Protesters against water charges gather on Dawson Street as Taoiseach attends function

Taoiseach Enda Kenny was at the centre of more water protest skirmishes in Dublin yesterday as video footage emerged clearly showing Tánaiste Joan Burton being struck on the face a day earlier.

She was hit by a water balloon thrown from close range as she was being escorted from a graduation ceremony for students in Jobstown on Saturday.

The Tánaiste was shaken by the blow and was subsequently trapped in her car for over two hours as protesters banged on the roof and windows and shouted abuse at her.

Protesters and gardaí clashed outside the Mansion House in Dublin yesterday, where Taoiseach Enda Kenny was attending a function.

About 50 demonstrators gathered outside the Lord Mayor’s residence as the Taoiseach arrived and left. As he entered, Mr Kenny would only say of the anti-water charge protests: “I’m used to it.”

On the way out, when asked again about protests and the incident in which Ms Burton was trapped, Mr Kenny said: “Well it’s not about water, is it?”

Socialist TD Paul Murphy, one of the leaders of the demonstration in Jobstown, maintained the demonstration there had been peaceful, and it was a legitimate form of protest to keep Ms Burton trapped in her car for more than two hours.

Mr Murphy said he would support a similar-type protest in the future. “I wouldn’t have a problem if a sit-down protest developed again in the future and the Minister was detained for a couple of hours.”

Mr Murphy also accused the Tánaiste of “engaging in personal insults” against him for pointing out that he had attended a fee-paying private school.

‘Peaceful’ protest

Ms Burton rejected Mr Murphy’s claim that Saturday’s demonstration had been peaceful, saying protesters rocked her car, banged on the windows and roof, and tried to turn it over. Referring to Mr Murphy’s role, the Tánaiste said: “He was standing at the back with a loudhailer leading the chanting. If that’s his idea of a peaceful process, I would not like to see that norm being set for Ireland . . . ”

Independent Senator Katherine Zappone, who was there, said there was “an air of intimidation and menace”.

Minister for Health Leo Varadkar said the protest in Jobstown “saw behaviour of the worst kind”.

“There are reports of intimidation, aggression, sexist remarks and abuse of the gardaí who were trying to keep the peace. Essentially, a happy graduation day was hijacked.”

It is expected the Government will agree tomorrow on a simplified system of water charges which will mean an effective annual charge of less than €200 per household.

The Coalition parties are hoping the package with reduced charges will be enough to encourage a majority of households to register with Irish Water and end the crisis.

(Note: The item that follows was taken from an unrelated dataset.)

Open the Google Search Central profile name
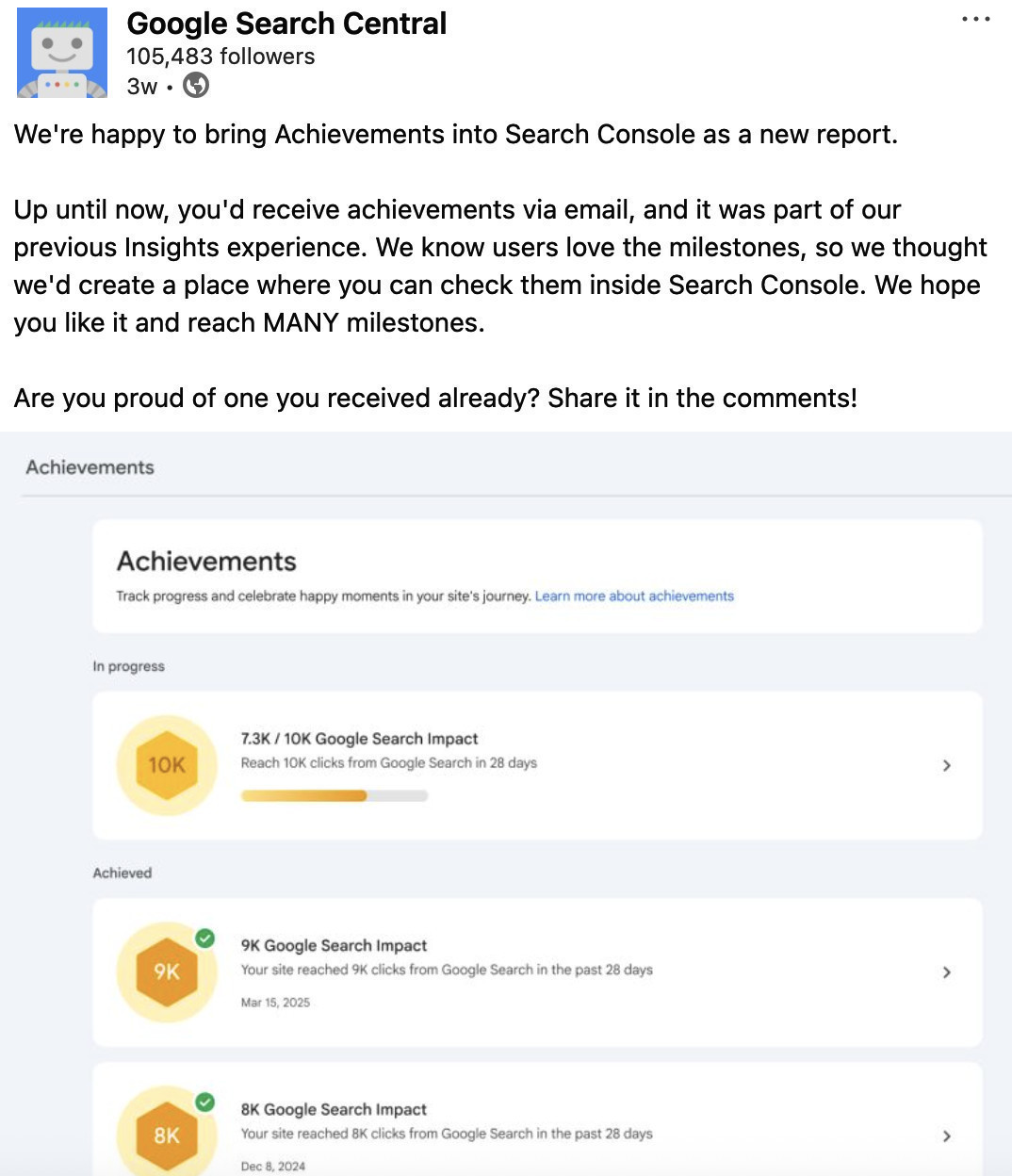Screen dimensions: 1012x1176 pos(286,24)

Under the scheme, every household which registers with Irish Water and gives details to the Department of Social Protection will be entitled to an annual rebate of about €100.

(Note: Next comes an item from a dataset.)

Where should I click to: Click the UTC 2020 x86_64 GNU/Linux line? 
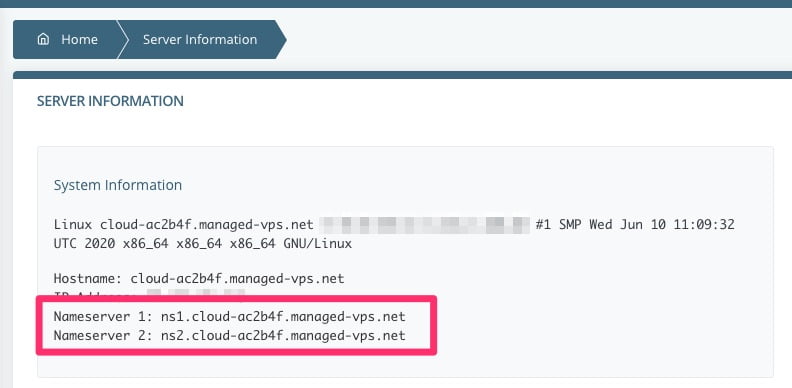click(x=203, y=244)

This payment will be available to all compliant households irrespective of means. It will replace the tax concession in the budget and other allowances.

There will also be a simpler charging model, based on two rates. The first rate of €176 a year will be for a single-adult household, and the second €278 rate for a household of two adults or more.

Annual bill

Households with five adults or more will be paying nothing extra. When the universal allowance is taken into account, it will mean the annual bill for households with two children will be substantially less than €200, and single households will pay less than €100 a year.